Visitors at the exhibition

It is the responsibility of the curator to present the exhibits at a show and in this exhibition curator Simone did so. "She consulted me in taking all decisions. In fact, she even came all the way to Bangladesh, visited my projects and then only went back to design the exhibition," say Marina Tabassum. That's when she added this structure.

It took around a year to prep for the exhibition. It required making miniature bricks, blocks and other material. The models were made here and then shipped in containers to Germany. All the work was done in Marina's studio. There was the risk of models being damaged in the containers. After all, mildew could form on the bamboo in the damp closed space. Luckily, nothing was damaged. Other than her office colleague, she also took a carpenter, Masud, along with her to Germany to help set up things there. Some of the models took 3 to 4 months to make. The longest was six months, says architect Marina Tabassum.

Large poster on display at the museum

Marina had started working in 1995. She was with Urbana at the time. Then in 2005 she started out on her own with Marina Tabassum Architects. Some of her significant works which found place in the exhibition include the Baitur Rauf Masjid which won the 2006 Aga Khan Award, the Swadhinata Stambha (Independence Tower) in Suhrawardy Udyan, homes for the Rohingya refugees and more.

The exhibition opened on 9 February this year and will continue on to 11 June. Three types of Marina Tabassum's works are on display here: rural, suburban and urban.

Hundreds of such creations are being exhibited in three different rooms. This is her first solo exhibition. While other Bangladeshi architects have had exhibitions in the gallery, this is the first time the museum has exhibited the works of a Bangladeshi architect. She has taken part is exhibits jointly with others previously. Her work was on display at the Swiss Museum, the Victoria and Albert Museum, and the White Chapel Gallery.

At the opening of the event, Marina Tabassum was presented with her honorary doctorate degree. At least 800 visitors were present at the event. It was amazing, she said, adding that till date over 20,000 persons have visited the exhibition. This event has piqued interest in getting to know Bangladesh.

Dhaka work at the museum

Rather than a run-of-the-mill catalogue for the exhibition, a publisher came up with an attractive architectural book covering her 28 years in the profession. The book highlights her architectural designs and the story behind her creations.

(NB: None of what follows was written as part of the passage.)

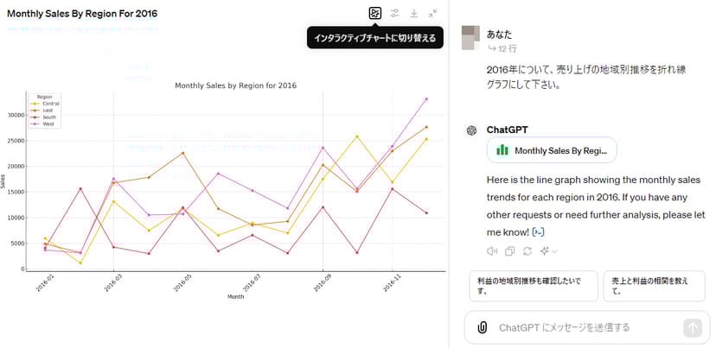Open the model switch sparkle dropdown
Viewport: 716px width, 348px height.
point(547,251)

One installation in her exhibition is made up of all natural material. It has been displayed at the 2018 Venice Biennale. Then the Berlin Technical Institute took it and kept it at their natural building lab. And it was taken from there to be installed at this exhibition. It is the yard of rural Bangladesh that has been depicted here.

At the Venice Biennale

The design was done in such a manner that it does not seem just an architectural model on display, but so that there is a tangible feel of Bangladesh, she says. Other than architectural students and teachers, many came on tours to see the exhibition.

In the meantime, this is becoming a touring exhibition. When it ends on 11 June, Marina Tabassum Architects will take this caravan to the Netherlands. An exhibition will be held there in the second half of this year in Rotterdam or Delft. From there, the exhibition will move on to the Portuguese capital Lisbon. The exhibition will take off there from April 2024 at the biggest cultural centre there, the Centro Cultural De Belém (CCB). She hopes to take her show to other cities too, particularly London and New York.

Actually this is not a mundane exhibit of architectural structures and accessories. It is also not just Marina Tabassum Architects' 28 years of work on display. In a larger sense, it has become an exposé of Bangladesh through the creations of an architect.